Bipartisan groups of US Senate and House members offered new energy proposals as Democratic and Republican leaders continued to trade potshots and a five-week congressional recess began.
Politically centrist Senators calling themselves "the Gang of 10" unveiled a proposal on Aug. 1 which combines responsible, targeted increases in domestic oil and gas production with an intensified effort to move vehicles to non-petroleum alternatives and a strong federal conservation and energy efficiency commitment. Majority Leader Harry M. Reid (D-Nev.) said he did not agree with all of the ideas but added that he hoped it could help begin to break the Senate's current legislative stalemate.
In the House, meanwhile, a bipartisan group which has been meeting since July 15 introduced on July 31 what its members called "a package of common-sense steps that address the short and long-term energy needs of the country; that will help us develop our own resources so that we can move toward energy independence and stop sending hundreds of millions of dollars overseas to buy oil; [and] that will provide stable, significant funding to develop alternative fuels and renewable energy." HR 6709 was sponsored by Rep. John E. Peterson (R-Pa.) and has 47 co-sponsors.
The proposals were similar but not identical. They offered a contrast as other congressional Democrats and Republicans accused each other of ducking serious energy proposals.
'A critical challenge'
"Our country faces a critical challenge because of skyrocketing energy costs. This is not a Democratic issue or a Republican issue. It is an issue that affects all of us. I am committed to working with all of my colleagues in a bipartisan manner to resolve the energy crisis. The time for delay is over. We need to act now," said Sen. Kent Conrad (D-ND) at the Gang of 10's press conference.

Stored data:
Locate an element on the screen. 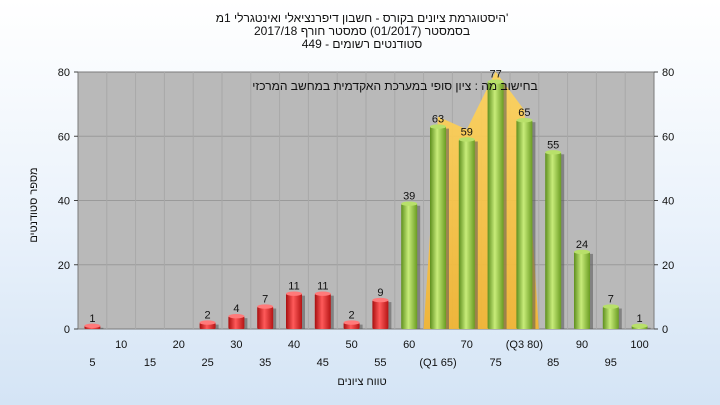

Problem 1: In the article on the bipartisan energy proposals, who sponsored HR 6709?
Problem 2: Translate this sentence from the article on the bipartisan energy proposals into Spanish: "The proposals were similar but not identical."
Problem 3: Continue the article on the bipartisan energy proposals, starting after its final quote from Sen. Kent Conrad.

Exercise output 1: Rep. John E. Peterson (R-Pa.)

Exercise output 2: Las propuestas eran similares, pero no idénticas.

Exercise output 3:
"I believe this effort epitomizes what the US Senate is all about. Nothing gets done in this body without 60 votes, and you don't get 60 votes without a true bipartisan effort. This has been a cooperative effort on the part of all 10 members. It has not been easy, and it has been very difficult at times. But the discussion has always taken place in a very professional way, even though sometimes it's been in a very direct way," added Sen. Saxby Chambliss (R-Ga.).
"America is confronting an energy crisis of high prices with no end in sight, and the Senate has come to a screeching halt. But the Gang of 10 has reached a potential breakthrough. This bill would do more to lower [gasoline] prices at the pump than any other plan," said Sen. Mary L. Landrieu (D-La.).
"There is no greater problem facing average Americans and small business today than high fuel costs and our nation's dependency on foreign oil. Our proposal is not perfect, but it is a bipartisan start on the road to a comprehensive energy strategy leading our nation to independence from foreign oil. It will create new jobs from new technologies good for American wallets and our environment," said Sen. Lindsey O. Graham (R-SC).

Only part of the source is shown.